Python and ArcGIS Tools for HDF

Abstract/Agenda: 

Python is emerging as a language of choice for data analysis and visualization because of a vibrant community of developers collaborating to provide easy-to-use packages for many common scientific programming needs. The h5py package provides a Pythonic interface that lets you access data from HDF and easily manipulate those data using NumPy. For example, you can slice into multi-terabyte datasets stored on disk, as if they were real NumPy arrays. This session will start with an introduction to HDF and Python by Andrew Collette, the author of the recently published O’Reilly book Python and HDF. In addition to Python, more and more people are integrating data in HDF into GIS analysis and mapping tools. Esri has been participating in this effort with new tools for HDF and other scientific data support. Noman will report on recent developments there.

Notes: 

The HDF Group Part 3 of 4

HDF, Python, and GIS

·          

 

Andrew Collette (UC-Boulder) – Python and HDF5

·         Works with dust experiments – have sent equipment to the moon – trying to get the data online for users to download

·         UCLA Large Plasma Device – create plasma – records once a second – at end of run gigantic volumetric time series (3 dimension, +time, +dataset) – ad hoc methods would not work

o   Raw data goes into HDF5 & lab has some tools to analyze data

·         IDL – analysis environment written in the 1980s – popular in plasma and astrophysics – has the aspects you need

·         Python – is a good platform in the same way IDL is for science

·         Wild west days of python are over – there is a minimal stack to do science in python

o   Numpy, SciPy, matplotlib, and IPython (IP[y])

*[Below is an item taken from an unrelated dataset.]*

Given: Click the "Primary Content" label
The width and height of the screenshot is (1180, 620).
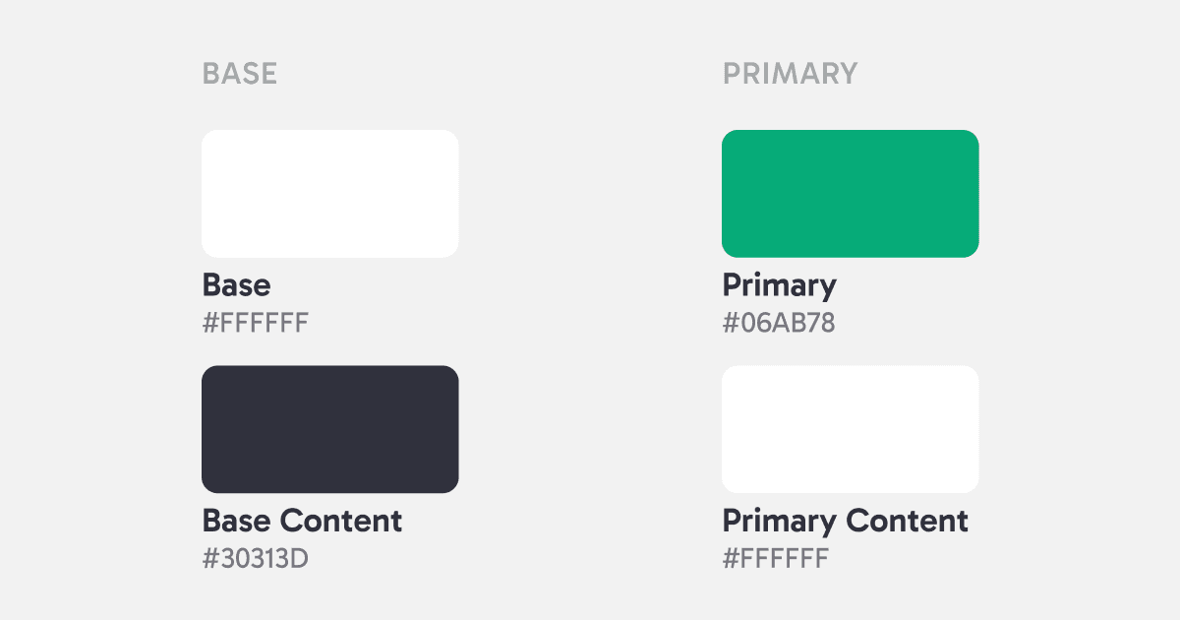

o   NumPy = how to create an arra

o   SciPy = analysis

o   Matplotlib = 2D plotting – contours, histograms

o   Ipython – advanced shell (with tab completion, interactive help, interactive notebooks)

o   This is the basic need to work in python

o   Reason to keep with it – over 45,000 package – because of community

o   It is a useful glue language

·         HDF5

o   Model of HDF5 fits into the model of python

o   2 python access package – PyTables (fast database built on hdf5) & h5py (general purpose HDF5 library – map closely to python concepts)

o   HDF5 is a simple format  - only need to worry about

§  1) datasets (arrays on disk) – read files in standard format from other and use it as a data store (ie can use when it doesn’t fit in memory)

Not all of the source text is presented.